Alcaro / Flips

Floating IPS is a patcher for IPS and BPS files.
Other
309 stars 45 forks source link

Support files larger than 256MB for BPS creation? #16

Open NintendoManiac64 opened 5 years ago

NintendoManiac64 commented 5 years ago

After doing some testing via tones generated by Audacity, I've discovered that Flips seems to throw up a "files are too big" error on any file that's 256MB or larger when trying to create a BPS file...which is kind of problematic in the era where games can be several gigabytes in size.

Also interestingly, I was originally able to create a BPS patch from a 900MB game by using Flips v1.12, but when I was then unable to create a patch for a game that was 2.5GB, I updated to Flips v.1.31 only to discover that it couldn't even create the BPS patch for the 900MB game let alone the 2.5GB game, yet going back and using Flips v.1.12 resulted in it also being unable to create a BPS patch for the 900MB game...

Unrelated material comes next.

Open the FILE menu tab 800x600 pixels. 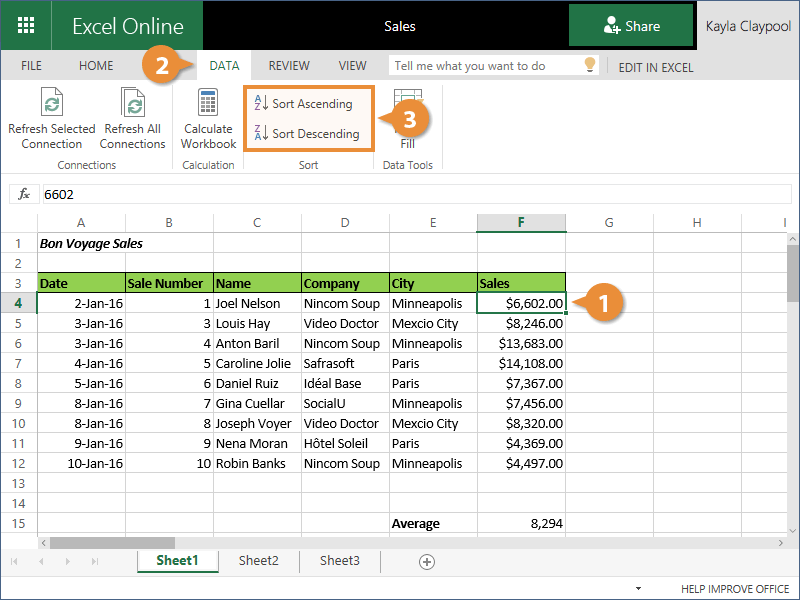pos(31,66)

(speaking of older versions, I can't help but notice that v1.31 removed the ability to create speed-optimized BPS patches)

Alcaro commented 5 years ago

Flips is perfectly happy with files above 256MB, as long as it can allocate enough memory.

Unfortunately, 'enough memory' is quite a lot; Flips needs 5 times the sum of source/target files, so your 900MB files (assuming source is 900MB too) would need nine gigabytes of RAM. And that's with a 2GB limit on total input size, which I can only raise by raising RAM use to 9 times input sizes; when I made Flips 1.30 back in 2015, using 36GB RAM was completely unthinkable, so I didn't even try.

And the official Windows EXE is 32bit, and limited to 2GB RAM. It's theoretically able to process 400MB source+target, but may get trouble a bit below that.

Long-term, the best fix would be creating a new patch creator function that doesn't need as much RAM. But I've got a lot to do, and can't promise it'll be done anytime before 2023.

Short-term, the easiest fix would be to simply switch the official releases to 64bit. 32bit was chosen because Windows XP can't run 64bit programs, but there's no reason to care about XP in this year. I have no plans on making a proper release anytime soon, but if it helps, here's a 64bit binary of current master (I'll delete it in a week or so). https://floating.muncher.se/temp/flips.exe

As for the speed-optimized mode, 1.30 speeds up the slow creator a lot, so I deemed the new slow one fast enough for all practical purposes (patches are for distribution, which isn't needed very often), and hid the fast one in the GUI, for simplicity. If you still need it, it's still available from the command line; it doesn't have the 2GB limit, so if your 2.5GB files don't move anything around within the file, it should yield good enough patches.

NintendoManiac64 commented 5 years ago

So trying with the 64bit version, I was able to successfully create a BPS patch for a 659MB file with ~12GB of physical RAM free even with GASP my pagefile disabled, yet I got the "files are too big" error with a 1.28GB file on the same system with ~14GB of physical RAM free plus a pagefile configured to 16GB-32GB (not a typo) and located on a Samsung Pro SSD.

Is this the correct and expected behavior?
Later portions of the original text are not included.